The online capacity building and outreach programme was organized at Indian Institute of Remote Sensing (IIRS), Dehradun, to make public aware about application and services of geospatial technology, and various mathematical and statistical modelling tools for automated analysis on infectious disease surveillance and control. The programme on geospatial technology in conjunction with COVID-19 was held during June 15–19, 2020, on the topic “Health GIS: Geoinformatics for COVID-19” with 3601 participants from 494 institutions and universities (https://www.youtube.com/watch?v=_I09X4jdbfg&t=29s). The lectures were delivered on role of geospatial technology, mobile and web GIS in COVID 19 pandemic, public health surveillance system, geo-processing for public health, disease risk mapping, exploratory data analysis, and dynamic epidemiology modelling (https://www.youtube.com/watch?v=u2UOGCgTlo4&t=269s).

Conclusions

This comprehensive review on geospatial technology and services for infectious diseases surveillance is to illuminate the path for decision makers and public health officials for implementation of web-based spatio-temporal health information system and epidemiological modelling tools.

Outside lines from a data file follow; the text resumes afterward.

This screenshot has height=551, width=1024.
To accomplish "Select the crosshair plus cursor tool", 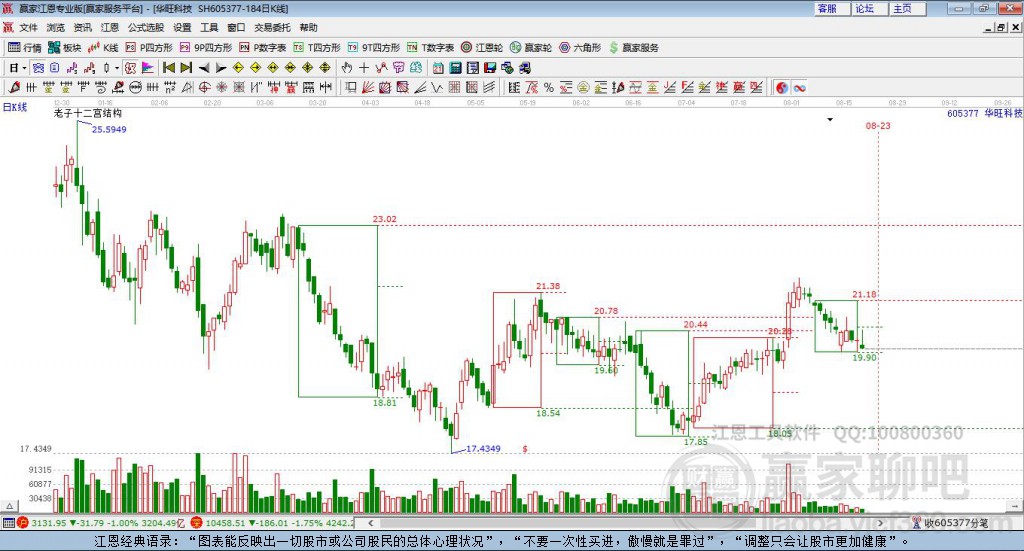I will [x=364, y=68].
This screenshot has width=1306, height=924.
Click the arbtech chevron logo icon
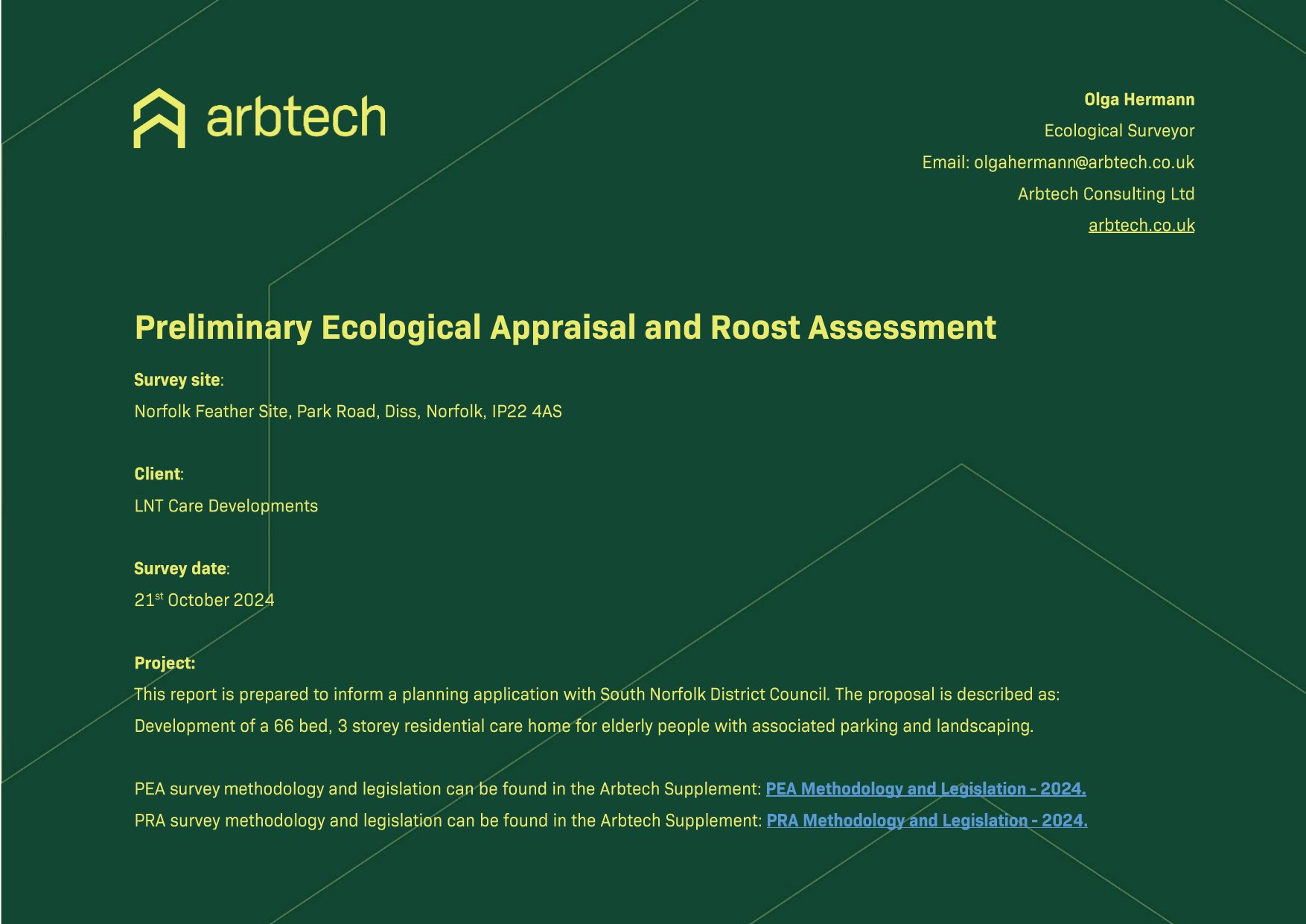159,118
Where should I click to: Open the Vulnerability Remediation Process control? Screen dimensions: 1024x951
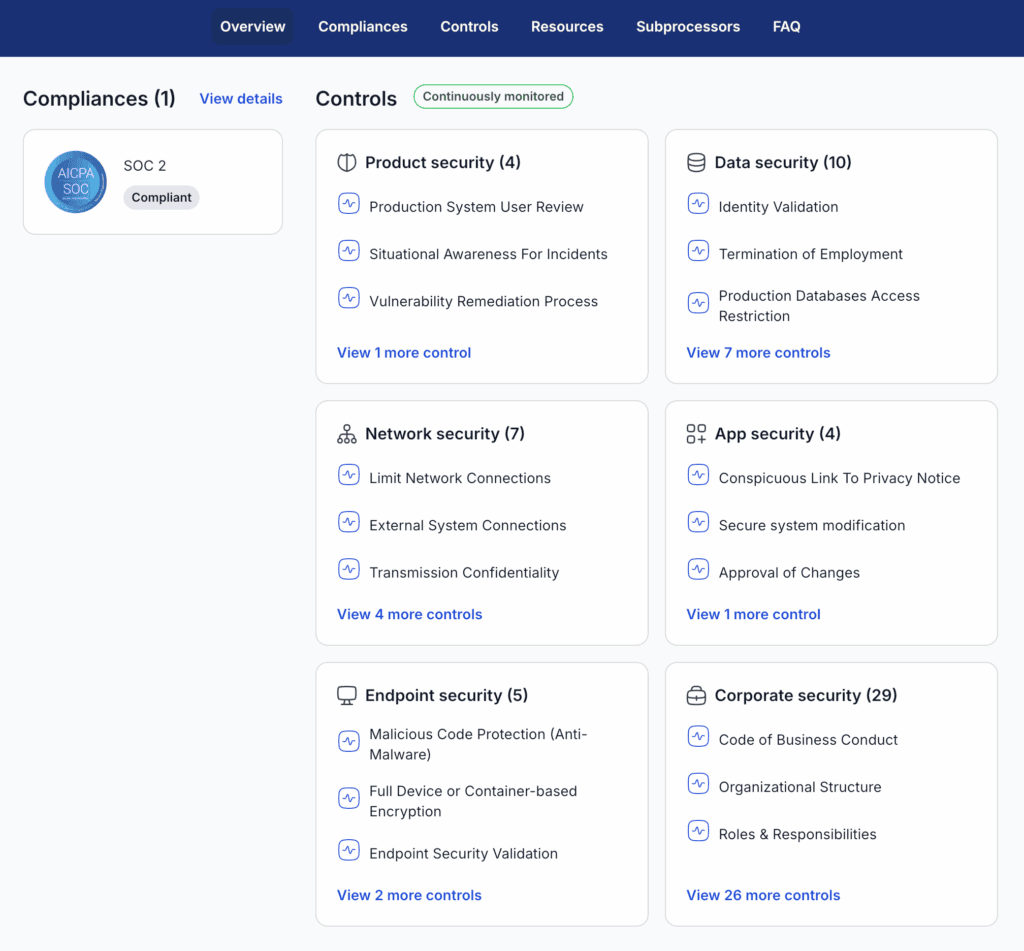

Geospatial technology is having rich set of tools for understanding spatial and temporal aspects in wide range of disciplines, dominantly in geospatial health research for establishing the links between diseases and in its suitable environment. Also, this provides various geo-statistical approaches to perform analysis in finding the interconnectedness spatial and temporal links, outbreak detection, identifying population at risk, movement tracing of infectious agents, investigation of environmental factors responsible in outbreak, and hotspot and coldspot analysis of outbreak location. However, there are many mathematical modelling algorithms also used for estimating the prevalence and incidence rate of disease, proportion of population that would be infected at any particular time, and severity and potential scale of epidemic or pandemic. Such analytical capable information systems are for automated visualization and analysis of every dimensions of infectious disease related to its transmission, demographic and environmental recognitions, and statistics. This review paper concluded that geospatial applications and dynamic modelling algorithms could offer a well-timed solution to all time historic challenge of humankind in understanding the disease outbreaks, vulnerabilities to population health and adaption of upcoming generation.